The answer must be an exact restatement of all the data.

[Stored data entries]
* * * *

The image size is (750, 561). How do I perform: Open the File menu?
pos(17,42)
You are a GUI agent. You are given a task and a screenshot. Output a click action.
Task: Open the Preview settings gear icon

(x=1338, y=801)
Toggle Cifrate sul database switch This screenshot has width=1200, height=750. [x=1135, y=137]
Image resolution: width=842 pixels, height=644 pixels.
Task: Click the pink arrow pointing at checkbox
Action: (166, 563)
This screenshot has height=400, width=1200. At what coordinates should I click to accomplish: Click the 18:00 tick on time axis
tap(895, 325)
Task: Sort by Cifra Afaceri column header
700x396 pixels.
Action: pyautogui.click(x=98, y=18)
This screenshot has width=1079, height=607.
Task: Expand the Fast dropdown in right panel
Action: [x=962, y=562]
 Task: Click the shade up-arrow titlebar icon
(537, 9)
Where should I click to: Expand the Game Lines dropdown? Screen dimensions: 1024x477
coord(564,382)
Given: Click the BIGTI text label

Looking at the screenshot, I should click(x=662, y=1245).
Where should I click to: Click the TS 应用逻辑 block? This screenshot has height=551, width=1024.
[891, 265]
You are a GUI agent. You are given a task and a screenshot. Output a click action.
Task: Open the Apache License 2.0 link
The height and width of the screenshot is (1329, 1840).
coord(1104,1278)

* * * *

* _Reply to the exercise_:
The image size is (750, 561). How do I perform: Open the File menu?
pos(17,42)
You are a GUI agent. You are given a task and a screenshot. Output a click action.
Task: Open the Preview settings gear icon

(x=1338, y=801)
Toggle Cifrate sul database switch This screenshot has width=1200, height=750. [x=1135, y=137]
Image resolution: width=842 pixels, height=644 pixels.
Task: Click the pink arrow pointing at checkbox
Action: (166, 563)
This screenshot has height=400, width=1200. At what coordinates should I click to accomplish: Click the 18:00 tick on time axis
tap(895, 325)
Task: Sort by Cifra Afaceri column header
700x396 pixels.
Action: pyautogui.click(x=98, y=18)
This screenshot has width=1079, height=607.
Task: Expand the Fast dropdown in right panel
Action: [x=962, y=562]
 Task: Click the shade up-arrow titlebar icon
(537, 9)
Where should I click to: Expand the Game Lines dropdown? Screen dimensions: 1024x477
coord(564,382)
Given: Click the BIGTI text label

Looking at the screenshot, I should click(x=662, y=1245).
Where should I click to: Click the TS 应用逻辑 block? This screenshot has height=551, width=1024.
[891, 265]
You are a GUI agent. You are given a task and a screenshot. Output a click action.
Task: Open the Apache License 2.0 link
The height and width of the screenshot is (1329, 1840).
coord(1104,1278)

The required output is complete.